SWAD-Europe: Semantic Web and Web Services: RDF/XML and SOAP for Web Data Encoding (DRAFT)

Project name:: W3C Semantic Web Advanced Development for Europe (SWAD-Europe)
Project Number:: IST-2001-34732
Workpackage name:: 8. Thesaurus Research Prototype
Workpackage description:: http://www.w3.org/2001/sw/Europe/plan/workpackages/live/esw-wp-8.html
Deliverable title:: N/A
URI:: N/A
Authors:: Nikki Rogers Dave Beckett
Abstract:: This document is contributing to Workpackage 8. We show here the results of our initial efforts in collecting a public list of use-cases for all applications of thesaurus and similar services, typically in distributed environments. These use-cases will be used as the basis for defining the SKOS thesaurus web service API. The definition of this web service API will then form the basis for effort on Deliverable 8.7 - development of a public Research Prototype Demonstrating RDF Thesaurus Technology.

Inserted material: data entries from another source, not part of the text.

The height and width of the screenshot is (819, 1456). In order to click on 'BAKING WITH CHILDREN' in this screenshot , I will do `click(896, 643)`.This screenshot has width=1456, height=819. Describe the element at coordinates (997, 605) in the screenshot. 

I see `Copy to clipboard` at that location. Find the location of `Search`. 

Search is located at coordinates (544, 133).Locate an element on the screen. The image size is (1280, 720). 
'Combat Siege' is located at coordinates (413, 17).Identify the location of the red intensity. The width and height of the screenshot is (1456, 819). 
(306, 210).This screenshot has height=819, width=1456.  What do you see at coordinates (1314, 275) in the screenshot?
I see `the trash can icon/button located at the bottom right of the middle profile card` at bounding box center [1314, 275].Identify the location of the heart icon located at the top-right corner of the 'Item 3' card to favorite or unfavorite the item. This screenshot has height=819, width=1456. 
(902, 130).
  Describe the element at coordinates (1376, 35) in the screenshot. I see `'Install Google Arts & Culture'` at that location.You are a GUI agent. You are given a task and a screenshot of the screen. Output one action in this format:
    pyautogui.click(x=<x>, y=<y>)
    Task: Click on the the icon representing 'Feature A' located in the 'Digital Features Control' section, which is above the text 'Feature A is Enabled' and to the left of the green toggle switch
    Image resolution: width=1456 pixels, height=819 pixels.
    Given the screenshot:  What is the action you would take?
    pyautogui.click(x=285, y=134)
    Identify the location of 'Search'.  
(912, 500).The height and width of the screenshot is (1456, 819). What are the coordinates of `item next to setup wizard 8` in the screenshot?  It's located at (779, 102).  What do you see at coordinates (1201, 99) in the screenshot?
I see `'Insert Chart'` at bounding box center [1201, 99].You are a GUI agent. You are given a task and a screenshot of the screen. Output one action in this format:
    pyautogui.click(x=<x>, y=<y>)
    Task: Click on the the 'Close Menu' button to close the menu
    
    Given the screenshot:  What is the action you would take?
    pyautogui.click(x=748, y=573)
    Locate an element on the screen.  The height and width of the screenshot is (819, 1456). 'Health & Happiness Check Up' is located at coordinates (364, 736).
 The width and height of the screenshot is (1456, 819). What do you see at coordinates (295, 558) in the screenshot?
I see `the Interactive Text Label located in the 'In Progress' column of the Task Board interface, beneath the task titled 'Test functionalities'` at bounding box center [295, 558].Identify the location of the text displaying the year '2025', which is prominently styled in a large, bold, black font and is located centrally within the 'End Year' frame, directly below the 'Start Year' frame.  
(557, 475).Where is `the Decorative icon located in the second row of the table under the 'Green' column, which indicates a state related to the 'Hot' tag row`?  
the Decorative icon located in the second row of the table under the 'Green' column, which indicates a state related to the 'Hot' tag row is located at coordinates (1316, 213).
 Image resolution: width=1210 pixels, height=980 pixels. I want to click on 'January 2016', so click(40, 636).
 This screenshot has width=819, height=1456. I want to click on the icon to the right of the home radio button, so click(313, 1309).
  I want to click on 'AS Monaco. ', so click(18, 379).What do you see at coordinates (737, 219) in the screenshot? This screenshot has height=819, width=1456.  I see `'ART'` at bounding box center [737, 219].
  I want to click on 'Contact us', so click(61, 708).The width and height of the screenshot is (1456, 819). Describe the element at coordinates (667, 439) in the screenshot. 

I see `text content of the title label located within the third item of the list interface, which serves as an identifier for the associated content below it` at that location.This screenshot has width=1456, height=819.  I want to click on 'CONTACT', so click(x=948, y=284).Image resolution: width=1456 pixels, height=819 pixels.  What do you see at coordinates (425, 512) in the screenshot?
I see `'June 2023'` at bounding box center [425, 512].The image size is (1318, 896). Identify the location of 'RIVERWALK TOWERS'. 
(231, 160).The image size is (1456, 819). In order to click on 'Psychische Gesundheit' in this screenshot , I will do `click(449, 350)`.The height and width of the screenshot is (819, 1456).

Please see for the WSDL of the prototype web service. For more information and reports on thesaurus service API and prototype development please see the SWAD-Europe Thesaurus Activity page at http://www.w3.org/2001/sw/Europe/reports/thes/ . We intend the development of these use-cases to be conducted as a public discussion.

Contents

Section 1: Context/Scope
Section 2: Human End-user Use Cases
Section 3: Machine-to-Machine Use Cases
Section 4: Towards an API specification: is there a common 'set of questions' arising from the above Use Cases?

GENERAL TODOS

Section 1: Context/Scope

We consider the use cases both in terms of human end-user requirements of an online thesaurus (or similar) service, and also of machine-to-machine (M2M) requirements.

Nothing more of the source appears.